René Groebli retrata el único paisaje indispensable: los restos de la noche perpetuados en la orografía aún tibia de las sábanas y el cobertor, la cama barata, el batín, las zapatillas como un par de dijes sobre la patria del suelo que nos sostiene, los restos del desayuno compartido…
Algunos acotan el retrato del amor. Pueden ser ejemplos opuestos Edward Weston, que vaga por la perfección de la carne con los modales académicos de un biólogo, y Larry Clark, reductor de la poesía al trueque sexual y defensor del papel del fotógrafo como mirón.
En 1953, en un hotel barato de París —quizá no exista otro escenario posible, tampoco uno más apto (el amor no requiere tarifas y se ennoblece con la pobreza)—, el suizo Groebli, que tenía 26 años, dictó una de las más hermosas lecciones de fotografía de la historia. No fue escenógrafo de modelos, tampoco se atribuyó el altivo papel de voyeur con derecho a gozo pasivo.

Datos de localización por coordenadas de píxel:
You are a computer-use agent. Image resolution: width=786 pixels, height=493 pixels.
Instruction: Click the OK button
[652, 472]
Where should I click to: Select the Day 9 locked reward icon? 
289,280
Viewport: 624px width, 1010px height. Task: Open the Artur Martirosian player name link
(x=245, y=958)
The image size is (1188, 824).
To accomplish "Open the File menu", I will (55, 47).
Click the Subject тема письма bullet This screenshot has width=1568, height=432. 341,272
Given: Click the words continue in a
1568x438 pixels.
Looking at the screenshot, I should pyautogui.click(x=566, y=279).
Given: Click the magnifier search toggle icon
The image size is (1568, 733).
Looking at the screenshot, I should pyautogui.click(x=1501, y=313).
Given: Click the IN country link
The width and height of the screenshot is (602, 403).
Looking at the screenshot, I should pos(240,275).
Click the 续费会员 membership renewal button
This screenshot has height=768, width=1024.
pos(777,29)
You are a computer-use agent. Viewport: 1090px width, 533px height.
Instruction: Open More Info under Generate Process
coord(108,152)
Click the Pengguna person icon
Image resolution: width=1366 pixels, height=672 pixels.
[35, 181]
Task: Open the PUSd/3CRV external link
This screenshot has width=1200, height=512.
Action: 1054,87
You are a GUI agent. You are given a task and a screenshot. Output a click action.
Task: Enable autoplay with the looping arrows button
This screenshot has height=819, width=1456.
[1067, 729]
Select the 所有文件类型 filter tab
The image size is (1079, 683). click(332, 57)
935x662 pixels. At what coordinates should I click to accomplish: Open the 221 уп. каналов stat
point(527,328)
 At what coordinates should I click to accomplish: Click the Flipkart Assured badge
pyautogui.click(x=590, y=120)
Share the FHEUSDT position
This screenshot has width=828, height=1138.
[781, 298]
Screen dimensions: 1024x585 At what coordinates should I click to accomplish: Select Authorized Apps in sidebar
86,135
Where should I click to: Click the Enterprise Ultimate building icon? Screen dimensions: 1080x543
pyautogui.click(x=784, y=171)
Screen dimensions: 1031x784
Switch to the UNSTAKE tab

**Actividades del ejercicio:**
**a.** Responde a partir del fragmento sobre René Groebli:
(i) ¿Qué dos fotógrafos se presentan como ejemplos opuestos en el retrato del amor?
(ii) ¿En qué año y en qué ciudad tomó Groebli sus fotografías?
(iii) ¿Qué edad tenía Groebli entonces?
**b.** Enumera todos los fotógrafos que se nombran en el fragmento sobre René Groebli.
**c.** Traduce al inglés esta oración del fragmento: «No fue escenógrafo de modelos, tampoco se atribuyó el altivo papel de voyeur con derecho a gozo pasivo.»
Este material no tiene relación alguna con el fragmento.

**Soluciones:**
**a.**
(i) Edward Weston y Larry Clark.
(ii) En 1953, en París.
(iii) Tenía 26 años.

**b.** René Groebli, Edward Weston y Larry Clark.

**c.** He was not a stage designer of models, nor did he take on the haughty role of a voyeur entitled to passive enjoyment.